Taylor and Francis Group
Publication Type:
Journal Article
Psychology and Health: an international journal, 2019, 34, (10), pp. 1141-1160
Issue Date:
Full metadata record
Objective: Hereditary Haemorrhagic Telangiectasia (HHT) is a genetic condition causing frequent nose bleeds, skin lesions (telangiectasia) and arteriovenous malformations. Approximately, 50% of people experience life-threatening HHT symptoms including haemorrhages in the brain, lungs and liver. This study aimed to gain a qualitative understanding of the psychosocial impact of HHT over time. Design: Using a phenomenological framework, a rigorous narrative analysis was performed on 20 semi-structured interviews with individuals with HHT aged 20s-60s.

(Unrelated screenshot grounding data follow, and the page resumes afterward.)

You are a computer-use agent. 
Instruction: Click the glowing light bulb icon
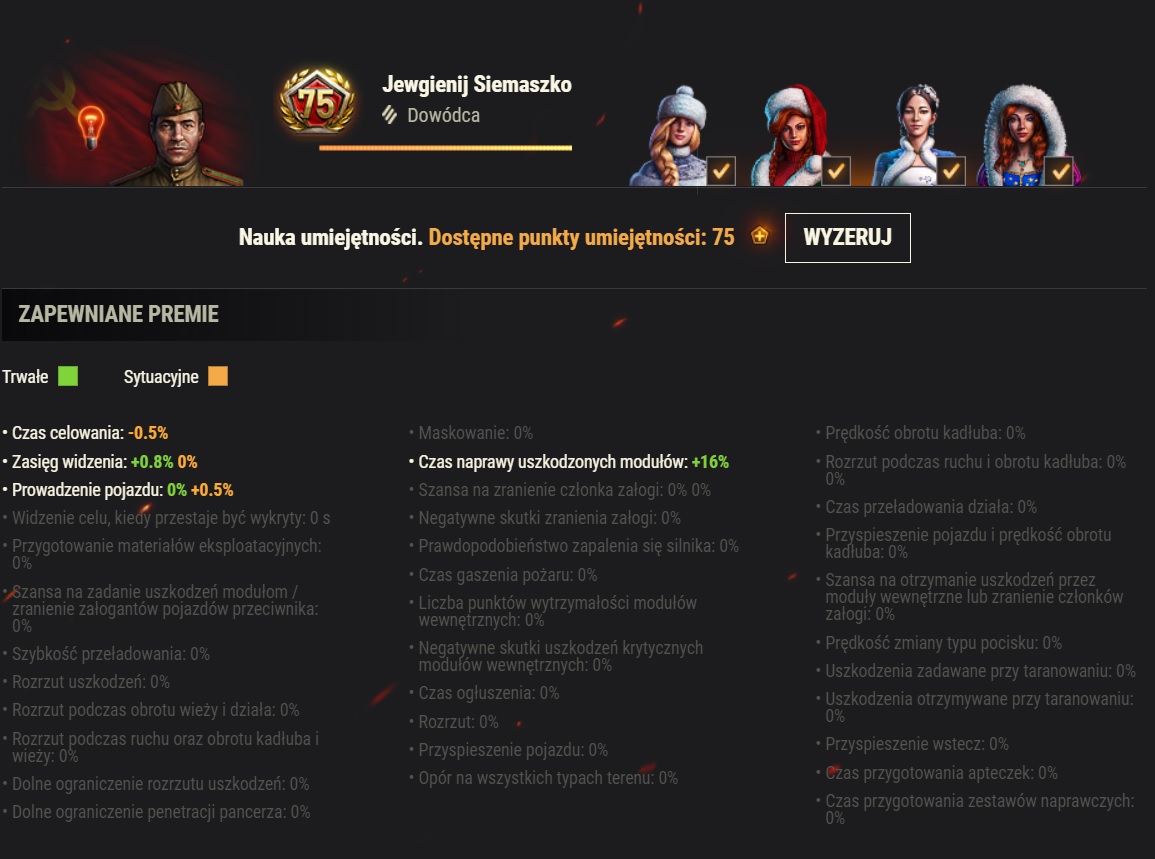(91, 127)
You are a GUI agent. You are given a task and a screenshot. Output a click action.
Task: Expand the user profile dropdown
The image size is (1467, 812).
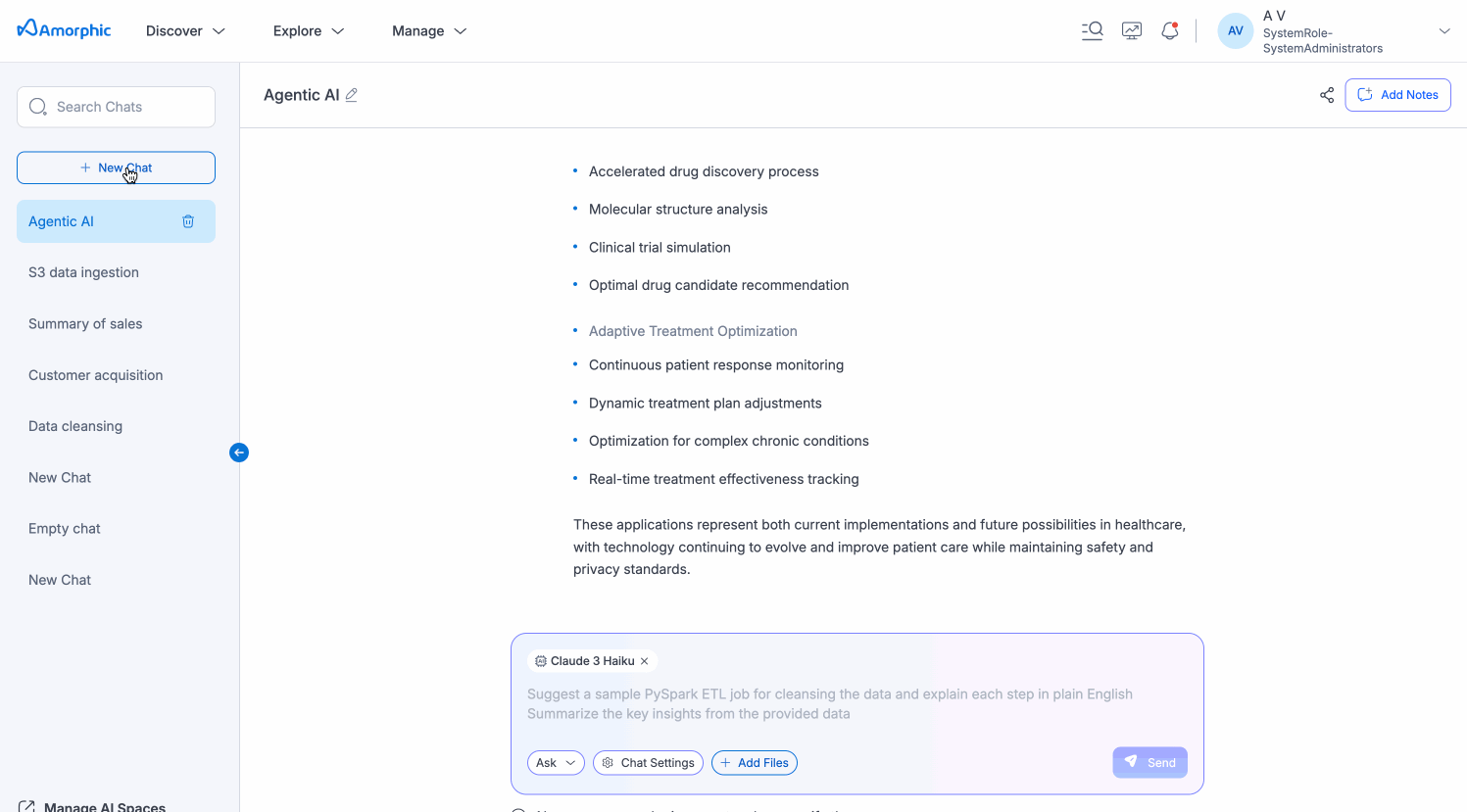(1443, 31)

Main outcome measures: Qualitative themes explaining life experiences prior to and following a clinical diagnosis of HHT. Results: Narratives highlighted four psychosocial themes: (i) the psychological impact of visible symptoms was significant and related to experiences of social stigma, (ii) individuals struggled to identify triggers of symptoms in order to reduce unpredictability, (iii) an illness identity was rejected by minimising HHT when talking about the present self, and by positive reframing as 'lucky' and (iv) self-advocacy was necessitated due to lack of expert coordinated care. Conclusion: HHT has a demanding impact on social, physical and psychological well-being. These findings have significant implications for health care, as narratives about interactions with health professionals often used the terms 'frustrating' and 'not being heard'.